La plus "soft" des prises d'otages

Le communiqué unitaire (à lire ici), publié la veille de la grève, devait a priori laisser suffisamment de temps aux autres partis pour réagir intelligemment. S'il devait expliquer les raisons de la grève, ce texte fut le premier à parler de "prise d'otage" (de la part du Conseil d'Etat contre la population). Ainsi, à en croire ce terme utilisé par le comité de soutien à la grève, les mesures envisagées par le Conseil d'Etat (incluant notamment une soixantaine de licenciements) mériteraient la même qualification que ce crime très prisé des terroristes. Conseil d'Etat - Al-Qaïda: même combat? Luc Barthassat serait-il le Ben Laden du bout du lac? Cet excès de langage évident a par la suite été ôté des communiqués du comité de soutien. Une prise de conscience encourageante, qui a certainement rassuré tant Max Göldi et Rachid Hamdani que le personnel de l'ambassade américaine en Iran de 1979. Le PLR (lire ici) et l'UDC (lire ici), ainsi que la Jeunesse MCG (sur une page facebook créée à cet effet), ont également parlé de "prise d'otage", cependant selon eux ses auteurs seraient non pas les membres du gouvernement cantonal, mais les syndicats et par extension tous les employés des TPG. Ainsi, le SEV serait l'Etat islamique de la Rome protestante, et Valérie Solano la version longeole du calife Baghdadi. Mais que font les USA?

 

Grève = France

C'est grosso-merdo par cet amalgame que l'UDC introduisit son communiqué de presse. Finalement, le fait que le droit de grève soit un droit fondamental inscrit tant dans la Constitution suisse que dans la Constitution genevoise ne change rien: la lutte syndicale, les gens qui expriment leur désaccord sur leurs conditions de travail, c'est si peu suisse... S'ils écoutaient Blocher, un type qui a fait sa fortune sur le dos des victimes de l'Apartheid, ils comprendraient qu'en Suisse il faut être linientreu (donc fermer sa gueule). Pour l'UDC, ce n'est pas parce qu'il y a un droit fondamental qu'il est moral de l'utiliser, car ce qu'il faut protéger en priorité, ce sont "l'économie" et la "paix du travail" (une bonne partie des salarié-e-s vous parleront sans doute plutôt d'une "trève du travail", vu les tensions qui ont conduit à la grève), et non pas les gens qui choisissent de se comporter comme de sales Français.

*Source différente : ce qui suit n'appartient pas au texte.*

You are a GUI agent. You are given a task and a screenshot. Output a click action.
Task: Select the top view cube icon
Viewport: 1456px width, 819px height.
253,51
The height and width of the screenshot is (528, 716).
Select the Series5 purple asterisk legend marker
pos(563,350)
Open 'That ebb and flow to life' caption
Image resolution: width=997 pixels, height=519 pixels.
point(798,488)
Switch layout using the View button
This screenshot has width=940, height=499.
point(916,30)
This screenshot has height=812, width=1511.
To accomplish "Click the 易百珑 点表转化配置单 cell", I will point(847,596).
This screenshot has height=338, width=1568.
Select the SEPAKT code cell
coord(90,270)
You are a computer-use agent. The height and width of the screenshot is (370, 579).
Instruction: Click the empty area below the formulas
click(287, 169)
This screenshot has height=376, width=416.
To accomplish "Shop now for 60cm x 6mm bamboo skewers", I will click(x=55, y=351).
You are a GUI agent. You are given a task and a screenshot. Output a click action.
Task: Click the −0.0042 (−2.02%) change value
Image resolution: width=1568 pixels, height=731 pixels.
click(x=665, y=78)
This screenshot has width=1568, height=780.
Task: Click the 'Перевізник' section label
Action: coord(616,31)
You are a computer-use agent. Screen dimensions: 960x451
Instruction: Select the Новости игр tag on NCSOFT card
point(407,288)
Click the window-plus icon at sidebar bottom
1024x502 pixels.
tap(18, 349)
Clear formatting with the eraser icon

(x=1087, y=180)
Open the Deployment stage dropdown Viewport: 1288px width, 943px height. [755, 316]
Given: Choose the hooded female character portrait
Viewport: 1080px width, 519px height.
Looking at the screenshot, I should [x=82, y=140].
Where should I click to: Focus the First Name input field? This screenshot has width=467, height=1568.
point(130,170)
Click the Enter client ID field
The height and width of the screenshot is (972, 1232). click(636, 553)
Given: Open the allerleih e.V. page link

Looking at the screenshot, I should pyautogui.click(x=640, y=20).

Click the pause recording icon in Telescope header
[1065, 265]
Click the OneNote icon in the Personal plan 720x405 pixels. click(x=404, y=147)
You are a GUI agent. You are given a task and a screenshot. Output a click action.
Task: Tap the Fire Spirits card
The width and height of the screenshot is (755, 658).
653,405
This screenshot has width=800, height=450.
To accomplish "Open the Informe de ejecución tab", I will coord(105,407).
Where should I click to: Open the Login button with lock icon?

On s'attendait au même ton au MCG (lire ici), mais le parti du "y'en a marre" a surpris: son communiqué exceptionnellement modéré a qualifié de "français" non pas le mouvement syndical, mais le Conseil d'Etat, pour avoir choisi la pire des solutions. En revanche, le MCG ne se gêna pas pour proposer six jours plus tard des coupes massives dans le DIP qui pourraient provoquer des pertes d'emploi bien plus nombreuses: faites ce que je dis, pas ce que je fais (projet de slogan du MCG, refusé car jugé trop honnête).

 

Le peuple doit voter! Mais sur quoi?

Le communiqué du PLR quant à lui tient en cinq phrases. Heureusement qu'Alain-Dominique Mauris était là pour démontrer qu'un dessin vaut mieux qu'un grand discours, seulement voilà: ce dessin a sans doute été réalisé par un gamin de 3 ans pendant un tremblement de terre. Ce chef-d'oeuvre du raisonnement minimaliste nous a effectivement pondu un véritable bordel de mots-clés placés en vrac dans cinq misérables phrases. "Cette action est scandaleuse et totalement anti-démocratique!": ce que le Président mal-aimé du PLR ne sait pas est que la grève n'est pas un droit politique, qui implique un vote de toutes et tous les électeurs-trices, mais un droit syndical, qui implique un vote interne aux salarié-e-s de l'entreprise. De plus, vu l'urgence de la question et le temps nécessaire à l'organisation d'une votation, on voit mal demander aux Genevois-e-s de voter avant qu'il soit trop tard et que les 63 licenciements aient été décidés. Mieux vaut prévenir que guérir un mort. De plus, le PLR nous ressort la désormais classique "prise d'otages", rouspète contre les effets de la grève sans jamais les mentionner, appelle à des sanctions contre des inconnus et fait une vague référence à une loi apparemment mal comprise. Bref, voilà une belle leçon d'amateurisme de la part de celui que les membres du parti le plus fort du canton ont élu à leur tête. Prometteur en vue de la prochaine édition du prix Genferei.

 

"T'es viré": toi-même!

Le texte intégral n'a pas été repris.